The NYPD says officer David Afanador was arrested Thursday on charges of strangulation and attempted strangulation over an altercation last weekend on the Rockaway Beach boardwalk. The confrontation on the boardwalk came after weeks of protests following the death of George Floyd in Minnesota.
Afanador, 39, was expected to be arraigned at a criminal court in Queens.
“It’s become fashionable for prosecutors to make summary arrests of police officers without a full and thorough investigation," defense attorney Stephen Worth said. "The concept of due process seems to go out the window.”
There was no immediate comment from the officer's union.
FILE - In this Nov. 5, 2014, file photo, New York City police officer David Afanador leaves state court in New York following his arraignment. Afanador, 39, was arrested Thursday, June 25, 2020, on charges of strangulation and attempted strangulation
In Sunday’s encounter, a video shot by one of the men involved in the altercation showed officers tackling Ricky Bellevue, a Black man. The footage showed that Afanador crooked his arm around Bellevue’s neck for several seconds as he lay face down on the boardwalk.
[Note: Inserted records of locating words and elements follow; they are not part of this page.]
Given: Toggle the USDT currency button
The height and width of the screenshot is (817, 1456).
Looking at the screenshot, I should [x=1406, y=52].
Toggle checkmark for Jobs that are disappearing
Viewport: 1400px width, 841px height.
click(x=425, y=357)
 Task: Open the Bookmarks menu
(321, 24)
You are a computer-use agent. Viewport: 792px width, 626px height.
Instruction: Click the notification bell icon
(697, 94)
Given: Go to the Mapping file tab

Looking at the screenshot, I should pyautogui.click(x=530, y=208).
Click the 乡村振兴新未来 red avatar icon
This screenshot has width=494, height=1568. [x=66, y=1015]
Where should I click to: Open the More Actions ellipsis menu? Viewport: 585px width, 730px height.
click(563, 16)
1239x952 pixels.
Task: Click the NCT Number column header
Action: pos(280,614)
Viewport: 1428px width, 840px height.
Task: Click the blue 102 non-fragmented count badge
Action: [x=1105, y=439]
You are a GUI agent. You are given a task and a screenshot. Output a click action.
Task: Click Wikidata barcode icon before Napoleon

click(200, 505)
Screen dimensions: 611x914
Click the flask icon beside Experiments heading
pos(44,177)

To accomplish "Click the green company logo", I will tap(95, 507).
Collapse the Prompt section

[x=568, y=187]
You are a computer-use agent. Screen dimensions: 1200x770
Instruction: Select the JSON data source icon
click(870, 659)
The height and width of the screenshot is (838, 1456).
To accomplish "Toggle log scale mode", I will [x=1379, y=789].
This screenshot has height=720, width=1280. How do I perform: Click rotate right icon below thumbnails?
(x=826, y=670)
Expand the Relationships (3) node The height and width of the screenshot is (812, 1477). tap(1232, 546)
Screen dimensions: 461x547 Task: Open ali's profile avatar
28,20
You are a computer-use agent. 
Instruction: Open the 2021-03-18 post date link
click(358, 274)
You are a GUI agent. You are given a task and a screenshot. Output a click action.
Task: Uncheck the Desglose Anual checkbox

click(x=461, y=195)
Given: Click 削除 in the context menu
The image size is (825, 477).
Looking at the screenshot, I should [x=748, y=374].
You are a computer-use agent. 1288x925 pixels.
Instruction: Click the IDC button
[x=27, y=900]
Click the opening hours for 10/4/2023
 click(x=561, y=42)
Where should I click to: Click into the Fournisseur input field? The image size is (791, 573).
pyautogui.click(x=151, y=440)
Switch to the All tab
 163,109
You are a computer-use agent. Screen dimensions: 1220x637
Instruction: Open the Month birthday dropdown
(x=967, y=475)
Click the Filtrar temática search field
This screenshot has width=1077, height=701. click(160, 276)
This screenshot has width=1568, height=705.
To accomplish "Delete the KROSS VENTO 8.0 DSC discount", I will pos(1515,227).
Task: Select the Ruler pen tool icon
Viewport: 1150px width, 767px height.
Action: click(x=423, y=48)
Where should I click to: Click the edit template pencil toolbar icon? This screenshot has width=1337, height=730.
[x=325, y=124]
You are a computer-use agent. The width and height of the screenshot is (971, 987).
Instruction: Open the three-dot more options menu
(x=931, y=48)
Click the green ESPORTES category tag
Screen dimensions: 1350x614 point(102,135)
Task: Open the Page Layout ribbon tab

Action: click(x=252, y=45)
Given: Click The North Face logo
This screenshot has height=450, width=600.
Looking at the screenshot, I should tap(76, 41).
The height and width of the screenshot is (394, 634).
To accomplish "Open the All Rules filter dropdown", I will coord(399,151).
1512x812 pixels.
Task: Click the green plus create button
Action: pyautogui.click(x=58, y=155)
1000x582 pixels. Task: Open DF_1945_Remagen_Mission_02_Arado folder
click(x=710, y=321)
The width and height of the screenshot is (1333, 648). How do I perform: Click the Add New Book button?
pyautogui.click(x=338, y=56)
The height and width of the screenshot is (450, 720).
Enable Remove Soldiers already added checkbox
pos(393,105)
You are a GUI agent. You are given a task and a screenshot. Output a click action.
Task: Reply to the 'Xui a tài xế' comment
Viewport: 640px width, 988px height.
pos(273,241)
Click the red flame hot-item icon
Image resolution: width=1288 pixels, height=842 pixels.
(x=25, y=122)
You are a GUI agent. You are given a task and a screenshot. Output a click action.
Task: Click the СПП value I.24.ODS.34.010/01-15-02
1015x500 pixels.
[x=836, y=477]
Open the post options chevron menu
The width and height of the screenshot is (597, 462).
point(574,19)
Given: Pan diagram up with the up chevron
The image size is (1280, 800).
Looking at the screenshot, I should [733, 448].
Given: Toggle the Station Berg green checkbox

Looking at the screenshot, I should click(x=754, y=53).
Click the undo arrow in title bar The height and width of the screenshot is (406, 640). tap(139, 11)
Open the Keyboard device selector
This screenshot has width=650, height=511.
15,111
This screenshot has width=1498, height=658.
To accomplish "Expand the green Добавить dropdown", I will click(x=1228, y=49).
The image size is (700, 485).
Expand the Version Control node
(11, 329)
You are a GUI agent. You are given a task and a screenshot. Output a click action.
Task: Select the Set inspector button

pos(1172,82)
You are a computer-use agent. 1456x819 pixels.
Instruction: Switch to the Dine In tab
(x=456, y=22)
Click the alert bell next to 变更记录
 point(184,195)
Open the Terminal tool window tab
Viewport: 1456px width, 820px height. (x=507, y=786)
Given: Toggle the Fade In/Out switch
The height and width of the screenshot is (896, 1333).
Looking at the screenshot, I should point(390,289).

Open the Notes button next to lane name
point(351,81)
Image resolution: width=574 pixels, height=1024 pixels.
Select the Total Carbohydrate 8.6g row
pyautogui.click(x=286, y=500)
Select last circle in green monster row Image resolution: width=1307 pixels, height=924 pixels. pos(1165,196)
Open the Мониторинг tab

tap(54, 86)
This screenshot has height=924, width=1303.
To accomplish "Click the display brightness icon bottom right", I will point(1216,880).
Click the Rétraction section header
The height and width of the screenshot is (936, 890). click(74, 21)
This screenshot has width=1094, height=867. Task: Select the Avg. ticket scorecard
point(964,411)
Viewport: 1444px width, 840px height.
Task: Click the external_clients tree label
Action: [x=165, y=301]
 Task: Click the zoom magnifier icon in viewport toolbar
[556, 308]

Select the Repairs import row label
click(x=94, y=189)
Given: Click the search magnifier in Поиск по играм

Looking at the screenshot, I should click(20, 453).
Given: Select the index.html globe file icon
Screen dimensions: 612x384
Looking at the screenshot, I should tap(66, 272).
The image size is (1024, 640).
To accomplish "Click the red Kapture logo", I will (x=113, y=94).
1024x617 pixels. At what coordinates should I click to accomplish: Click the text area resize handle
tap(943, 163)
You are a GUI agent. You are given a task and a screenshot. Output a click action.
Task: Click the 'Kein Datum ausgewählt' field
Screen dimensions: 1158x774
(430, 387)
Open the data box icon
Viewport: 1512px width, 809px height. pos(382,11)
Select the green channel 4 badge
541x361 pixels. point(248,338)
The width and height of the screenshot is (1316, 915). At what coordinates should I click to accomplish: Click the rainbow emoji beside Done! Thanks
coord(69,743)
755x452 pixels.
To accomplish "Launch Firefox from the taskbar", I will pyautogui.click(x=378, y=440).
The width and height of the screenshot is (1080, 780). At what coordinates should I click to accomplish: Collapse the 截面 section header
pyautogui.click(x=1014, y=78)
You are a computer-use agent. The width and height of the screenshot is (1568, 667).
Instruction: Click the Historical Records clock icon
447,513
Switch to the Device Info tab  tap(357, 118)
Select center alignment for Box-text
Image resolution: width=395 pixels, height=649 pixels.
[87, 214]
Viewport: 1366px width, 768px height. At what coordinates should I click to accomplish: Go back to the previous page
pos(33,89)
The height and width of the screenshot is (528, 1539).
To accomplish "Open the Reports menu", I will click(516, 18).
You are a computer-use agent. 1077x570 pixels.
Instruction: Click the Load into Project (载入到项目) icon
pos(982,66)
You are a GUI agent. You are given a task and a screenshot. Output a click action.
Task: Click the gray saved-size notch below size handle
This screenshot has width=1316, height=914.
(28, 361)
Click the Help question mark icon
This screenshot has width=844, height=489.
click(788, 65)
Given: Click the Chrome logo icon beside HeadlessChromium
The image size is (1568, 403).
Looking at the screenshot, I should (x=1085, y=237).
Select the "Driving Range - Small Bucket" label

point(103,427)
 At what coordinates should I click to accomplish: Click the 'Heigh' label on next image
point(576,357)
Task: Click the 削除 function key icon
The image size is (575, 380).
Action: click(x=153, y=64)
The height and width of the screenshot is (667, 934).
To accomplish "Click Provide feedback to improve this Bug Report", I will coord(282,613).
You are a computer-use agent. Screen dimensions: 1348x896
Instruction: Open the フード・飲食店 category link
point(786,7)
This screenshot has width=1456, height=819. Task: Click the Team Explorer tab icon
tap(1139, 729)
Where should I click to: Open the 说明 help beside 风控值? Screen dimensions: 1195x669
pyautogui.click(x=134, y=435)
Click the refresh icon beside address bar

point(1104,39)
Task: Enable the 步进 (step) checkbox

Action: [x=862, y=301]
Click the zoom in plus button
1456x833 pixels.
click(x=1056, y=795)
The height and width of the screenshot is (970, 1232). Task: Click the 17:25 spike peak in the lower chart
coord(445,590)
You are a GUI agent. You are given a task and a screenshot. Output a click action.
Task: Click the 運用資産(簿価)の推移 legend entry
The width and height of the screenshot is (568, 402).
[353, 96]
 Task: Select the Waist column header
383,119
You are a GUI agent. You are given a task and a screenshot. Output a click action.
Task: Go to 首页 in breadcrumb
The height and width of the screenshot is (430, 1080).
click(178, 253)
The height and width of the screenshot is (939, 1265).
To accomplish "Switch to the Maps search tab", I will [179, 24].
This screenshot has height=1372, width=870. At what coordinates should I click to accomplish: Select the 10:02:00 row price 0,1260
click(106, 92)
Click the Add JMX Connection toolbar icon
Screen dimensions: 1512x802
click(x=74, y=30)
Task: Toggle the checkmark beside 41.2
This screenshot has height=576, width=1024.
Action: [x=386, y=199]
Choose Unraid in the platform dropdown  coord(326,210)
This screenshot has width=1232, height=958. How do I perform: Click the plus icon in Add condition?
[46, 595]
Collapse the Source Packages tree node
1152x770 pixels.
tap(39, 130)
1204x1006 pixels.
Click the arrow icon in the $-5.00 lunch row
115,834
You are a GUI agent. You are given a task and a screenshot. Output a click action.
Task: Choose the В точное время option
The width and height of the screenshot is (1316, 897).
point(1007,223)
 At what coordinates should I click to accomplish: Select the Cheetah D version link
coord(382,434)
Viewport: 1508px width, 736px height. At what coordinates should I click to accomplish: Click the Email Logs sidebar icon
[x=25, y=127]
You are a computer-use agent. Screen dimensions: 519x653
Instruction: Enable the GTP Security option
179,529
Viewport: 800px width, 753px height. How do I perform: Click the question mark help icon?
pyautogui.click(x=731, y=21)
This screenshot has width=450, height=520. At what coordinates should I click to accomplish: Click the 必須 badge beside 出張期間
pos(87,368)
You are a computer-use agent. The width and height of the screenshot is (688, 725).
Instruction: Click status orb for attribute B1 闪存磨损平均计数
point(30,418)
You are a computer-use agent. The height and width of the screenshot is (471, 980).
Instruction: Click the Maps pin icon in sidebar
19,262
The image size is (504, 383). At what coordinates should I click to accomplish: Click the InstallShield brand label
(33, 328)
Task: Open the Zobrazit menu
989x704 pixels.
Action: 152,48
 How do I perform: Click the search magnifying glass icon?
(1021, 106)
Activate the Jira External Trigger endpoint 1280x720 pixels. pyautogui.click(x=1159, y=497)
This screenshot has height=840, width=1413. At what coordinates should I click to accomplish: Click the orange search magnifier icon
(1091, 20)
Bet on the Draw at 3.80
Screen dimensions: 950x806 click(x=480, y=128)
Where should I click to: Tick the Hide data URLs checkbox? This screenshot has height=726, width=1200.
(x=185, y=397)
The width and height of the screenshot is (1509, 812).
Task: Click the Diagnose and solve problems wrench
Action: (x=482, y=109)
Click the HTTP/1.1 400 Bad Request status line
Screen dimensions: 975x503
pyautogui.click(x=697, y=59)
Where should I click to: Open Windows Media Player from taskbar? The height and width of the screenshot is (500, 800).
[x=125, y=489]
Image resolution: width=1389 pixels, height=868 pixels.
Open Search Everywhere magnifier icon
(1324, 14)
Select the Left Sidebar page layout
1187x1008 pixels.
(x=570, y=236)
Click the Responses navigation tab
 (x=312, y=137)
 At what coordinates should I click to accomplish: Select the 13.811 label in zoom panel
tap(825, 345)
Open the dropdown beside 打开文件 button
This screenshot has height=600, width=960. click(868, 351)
Body camera footage released by the department shows that the maneuver came after Bellevue and two other men hurled insults at the officers for at least 10 minutes. But Police Commissioner Dermot Shea said Monday that Afanador was suspended because “the hand around the neck is the hand around the neck."
It was at least the second time Afanador has faced criminal charges over the alleged use of excessive force. He was acquitted in 2016 for a previous case stemming from allegations he pistol-whipped a teenage suspect and broke two of his teeth in 2014.
Chokeholds have been banned by the New York Police Department for years. The issue has been particularly fraught since the death of Eric Garner after an officer put him in a chokehold in 2014.
In that case, a grand jury declined to indict the officer involved. A federal civil rights investigation also concluded without charges being filed.